[May 8, 2020] Let’s begin with an admission; it is not possible to force people to respect you. We all would like to be respected, so what does it take for leaders to gain respect? The reasons we “want” respect are irrelevant for our discussion here, but I do believe that desire is a distant, deep-seated psychological need.
In this two-part series, I attempt to answer the question, “How do senior leaders gain respect?” Note, my attempt to answer the question is about senior leaders but applies to anyone, leader or not. I hope you gain something from the discussion and any comments are appreciated.

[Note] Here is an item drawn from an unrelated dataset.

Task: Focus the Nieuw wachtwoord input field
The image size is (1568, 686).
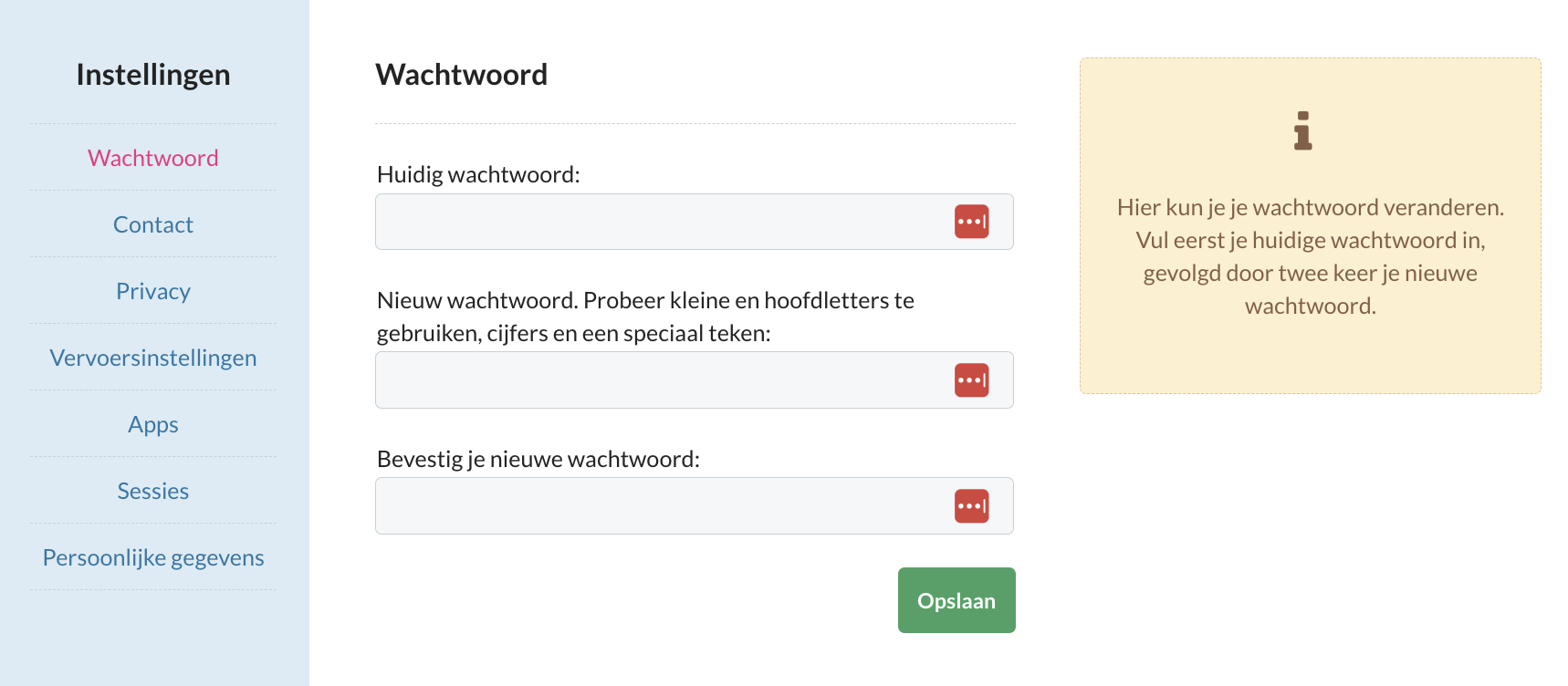Action: click(x=695, y=380)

Not that long ago, I was surprised to see a young U.S. Air Force Colonel who came to help my Engineer section design a bridge over the Tigris River in Baghdad, Iraq. She had a degree in Civil Engineering from Stanford University and was considered the best person for the job.
We were all amazed by this USAF Engineer Colonel; the way she projected authority, her in-depth knowledge of engineering, and she came to us highly recommended by senior Air Force brass. We learned something from her. You will read some of it in these articles.
There are three ways that we can increase the probability that people will respect us. Today, I’ll start with the most important:
- Pacing reality: Psychologists use this term and I have found it valuable in this description. It means when in a conversation with others, take it slow, and acknowledge what the other person is thinking. Listen closely. Show them they have robust and valid reasoning and opinions. Show how important they are to you and that they have something important you can learn. Do so honestly; this cannot be faked (at least not very well). This makes people more open to changing their minds (if you are trying to persuade them) and also have a better judgment of you. Don’t allow them to feel dumb or unimportant. “Winning” an argument or “one-upmanship” does not work that well and can is the opposite of pacing reality. In this sense, winning does not help you achieve respect. One especially effective technique in conversation about a specific topic of interest is to propose a hypothetical and answer it logically and politely while using the ideas of that other person. Be sure not to denigrate the other person or their beliefs. Show them you are trying to help. Understand the other person and give them credit for doing their best to figure things out, even if you disagree.
Respect is an important topic and, in the past, I wrote about it several times in this blog (see links here, here, and here). I hope these can give a good sense of my philosophy on respect and its importance to smoothing relationships, creating efficiencies, and reducing emotional obstacles.
Tomorrow, I will discuss the final two ways senior leaders can gain respect.
On a side note, today is Victory in Europe Day (VE-Day). Seventy Five years ago today, Nazi Germany surrendered.